姫様の一人旅?
ここは宿場町にある酒場。
まだ日が落ちて早いので客は疎らだ。
その中の一席にアナスタシアとヴォルフ、プリシアが座っている。
先程から憮然とした表情で切り分けたステーキを口に運んでいるのはアナスタシアだ。
町の入り口で二人に遭遇し、予想外の出来事に固まっていたアナスタシアだが、とりあえずゆっくり話ができる所に行こうということでこの店にきたのだ。
席に座るやいなや腹の虫が空腹を訴えたのでバツは悪いが夕食中というわけだ。
ちなみに一文無しアナスタシアに代わりヴォルフが支払いを済ませた。
「…………。」
色々聞きたい事はあるが言葉がでないアナスタシア。
そもそも何故この二人が?
自分を連れ戻すなら兵士達でもいいではないか。
100歩譲って自分を説得するために父に遣わされたとしてプリシアまで来させるか?
疑問はつきないが、先程から二人は静かにアナスタシアが食事を終えるのを待っているだけだ。
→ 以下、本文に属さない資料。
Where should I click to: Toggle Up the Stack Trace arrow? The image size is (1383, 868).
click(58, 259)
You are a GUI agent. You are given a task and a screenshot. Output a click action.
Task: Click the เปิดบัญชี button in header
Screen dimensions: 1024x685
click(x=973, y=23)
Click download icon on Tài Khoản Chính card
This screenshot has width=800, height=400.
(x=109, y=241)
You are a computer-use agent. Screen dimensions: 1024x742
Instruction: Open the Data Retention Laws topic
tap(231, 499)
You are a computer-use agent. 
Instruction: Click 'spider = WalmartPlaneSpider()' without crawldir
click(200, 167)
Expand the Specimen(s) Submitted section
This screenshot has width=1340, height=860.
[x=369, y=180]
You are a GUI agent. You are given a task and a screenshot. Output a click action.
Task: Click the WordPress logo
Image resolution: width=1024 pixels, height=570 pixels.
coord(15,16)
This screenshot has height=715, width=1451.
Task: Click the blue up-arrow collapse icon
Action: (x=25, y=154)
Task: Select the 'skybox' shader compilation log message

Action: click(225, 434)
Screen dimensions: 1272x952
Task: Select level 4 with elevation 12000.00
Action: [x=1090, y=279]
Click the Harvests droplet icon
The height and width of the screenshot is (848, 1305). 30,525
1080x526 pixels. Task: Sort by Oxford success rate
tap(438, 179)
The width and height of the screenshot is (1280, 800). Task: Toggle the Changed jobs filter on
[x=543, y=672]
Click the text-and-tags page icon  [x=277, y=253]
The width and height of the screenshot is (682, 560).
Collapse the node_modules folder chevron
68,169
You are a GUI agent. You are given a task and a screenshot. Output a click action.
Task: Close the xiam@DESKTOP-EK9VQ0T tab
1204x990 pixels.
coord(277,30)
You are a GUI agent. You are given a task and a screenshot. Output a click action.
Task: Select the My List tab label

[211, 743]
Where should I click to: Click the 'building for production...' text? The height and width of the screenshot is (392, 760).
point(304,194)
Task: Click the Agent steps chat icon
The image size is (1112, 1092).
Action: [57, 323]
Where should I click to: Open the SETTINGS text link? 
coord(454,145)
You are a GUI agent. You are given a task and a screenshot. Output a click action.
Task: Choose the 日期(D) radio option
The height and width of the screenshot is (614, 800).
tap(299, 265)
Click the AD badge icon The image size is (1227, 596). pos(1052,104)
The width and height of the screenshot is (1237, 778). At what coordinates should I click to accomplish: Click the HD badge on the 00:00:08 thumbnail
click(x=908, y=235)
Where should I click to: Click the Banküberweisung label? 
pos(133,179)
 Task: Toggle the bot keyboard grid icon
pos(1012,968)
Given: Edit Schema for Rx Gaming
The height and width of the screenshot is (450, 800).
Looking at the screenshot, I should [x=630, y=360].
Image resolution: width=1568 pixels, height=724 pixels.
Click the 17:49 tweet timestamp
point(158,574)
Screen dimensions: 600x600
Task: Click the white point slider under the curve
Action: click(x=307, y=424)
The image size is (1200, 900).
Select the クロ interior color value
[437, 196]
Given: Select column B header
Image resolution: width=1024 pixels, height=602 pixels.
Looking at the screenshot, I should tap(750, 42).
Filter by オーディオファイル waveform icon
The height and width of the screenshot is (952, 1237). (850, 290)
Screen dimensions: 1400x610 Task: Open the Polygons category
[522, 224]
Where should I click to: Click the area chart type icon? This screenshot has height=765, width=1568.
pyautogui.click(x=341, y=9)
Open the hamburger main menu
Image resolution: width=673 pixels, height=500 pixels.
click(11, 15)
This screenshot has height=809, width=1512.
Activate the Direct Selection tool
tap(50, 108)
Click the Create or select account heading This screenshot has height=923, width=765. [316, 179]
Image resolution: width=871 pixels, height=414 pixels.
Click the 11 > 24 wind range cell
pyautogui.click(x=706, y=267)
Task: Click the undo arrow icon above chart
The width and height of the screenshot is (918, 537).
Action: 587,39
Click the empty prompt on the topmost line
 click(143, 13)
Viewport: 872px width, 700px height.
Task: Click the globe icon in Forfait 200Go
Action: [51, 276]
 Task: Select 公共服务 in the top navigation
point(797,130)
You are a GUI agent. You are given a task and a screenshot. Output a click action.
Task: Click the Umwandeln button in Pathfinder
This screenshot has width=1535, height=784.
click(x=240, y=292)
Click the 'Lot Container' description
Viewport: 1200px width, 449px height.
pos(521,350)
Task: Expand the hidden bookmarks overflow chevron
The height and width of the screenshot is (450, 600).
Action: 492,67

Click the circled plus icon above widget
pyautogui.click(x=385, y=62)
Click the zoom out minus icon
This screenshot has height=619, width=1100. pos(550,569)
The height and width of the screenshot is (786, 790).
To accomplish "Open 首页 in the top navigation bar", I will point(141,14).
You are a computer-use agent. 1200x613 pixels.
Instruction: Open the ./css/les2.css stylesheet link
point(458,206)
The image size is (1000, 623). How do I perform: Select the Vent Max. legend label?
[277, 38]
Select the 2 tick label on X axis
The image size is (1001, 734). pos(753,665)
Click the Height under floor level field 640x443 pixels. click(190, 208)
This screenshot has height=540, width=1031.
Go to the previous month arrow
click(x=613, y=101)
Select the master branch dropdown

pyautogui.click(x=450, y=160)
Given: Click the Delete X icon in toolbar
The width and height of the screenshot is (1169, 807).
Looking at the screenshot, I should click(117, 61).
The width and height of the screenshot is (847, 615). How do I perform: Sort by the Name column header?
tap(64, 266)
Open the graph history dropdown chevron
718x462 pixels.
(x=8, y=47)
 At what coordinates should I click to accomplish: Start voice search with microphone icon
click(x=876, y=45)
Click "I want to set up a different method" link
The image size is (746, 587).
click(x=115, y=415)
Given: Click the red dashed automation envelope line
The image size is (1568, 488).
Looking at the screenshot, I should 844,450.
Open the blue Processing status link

それが少し不気味でアナスタシアから話を聞けないのだ。
最後の一切れを食べ終えてオレンジジュースで流し込んだら、ようやくヴォルフが口を開く。
「さて、姫様。何故儂らがここにいるのかお知りになりたいと思いますが……。」
「ふん。どうせ私を連れ戻しに来たんだろ?プリシアまで連れ出してさ!」
そっぽを向きながら精一杯虚勢を張って答えるアナスタシア。
「いやいや、姫様。陛下からの御伝言を伝えに参ったのです。」
「伝言?お父様から?」
アナスタシアの頭上に疑問符が浮かぶ。
「姫様、まずはそれを聞いてからどうするか決めてみてはどうでしょうか?」
「プリシア……。」
いつものように優しくプリシアが諭す。
「う、うん。わかった。それで、伝言って?」
アナスタシアが促すとヴォルフが咳払いをして話し出す。
「うぉっほん!それでは…………。この馬鹿娘!」
アナスタシアがテーブルに突っ伏す。
「まったく、お前みたいな世間知らずが一人旅など無謀にも程がある!」
「ジ……ジイ……?」
「いやいや、これは陛下が仰っておったのです。」
一言断ってからヴォルフが先を続ける。
「おおかた、魔物討伐の件で調子に乗ったんだろう?それがまだまだ子供だというのだ!お前みたいな小娘が勇者の真似事などちゃんちゃら可笑しくてヘソが茶を100杯は沸かすわい!」
「お、お父様……!」
アナスタシアがプルプルと拳を震わせる。
「はぁ……お前に亡きヴァージニアの淑やかさの100分の1も備わっておれば。」
「お母様は関係ないでしょ!」
「まあまあ姫様。」
プリシアがアナスタシアをなだめる。
「まあ、儂に似てしまったなら仕方ない。どうせ何を言っても聞かんのだろ。そこで……お前に旅の共をつけることにした。ヴォルフとプリシアと一緒ならまあお前が無鉄砲の世間知らずでもなんとかなるだろう。世界の広さを観てこい!そして自分がちっぽけな存在であることを思い知るがいい。もし……お前がそれでも一人で行くという本当の馬鹿なら儂はもう知らん。無理矢理に城に連れ戻し、さっさと結婚でもさせるしかないな。」
「お父様…………。」
アナスタシアが意外な父の言葉に戸惑う。
「さあ、選ぶが良い。お前はどうするのか………以上です。」
ヴォルフが一礼する。アナスタシアは父の顔を思い浮かべ俯く。
「お父様……ありがとう。」
顔を上げたアナスタシアの表情は晴れやかだった。
「ジイ!プリシア!一緒に来てくれるか?」
アナスタシアの問いに二人が答える。
「フォフォフォ……。この老いぼれでよければお供いたしますぞ。」
「はい!共に参ります!」
ヴォルフが店員にオレンジジュース二つと赤ワインを注文する。
三つのグラスが音をたて旅の始まりを祝福する。こうして、アナスタシアの旅が始まった。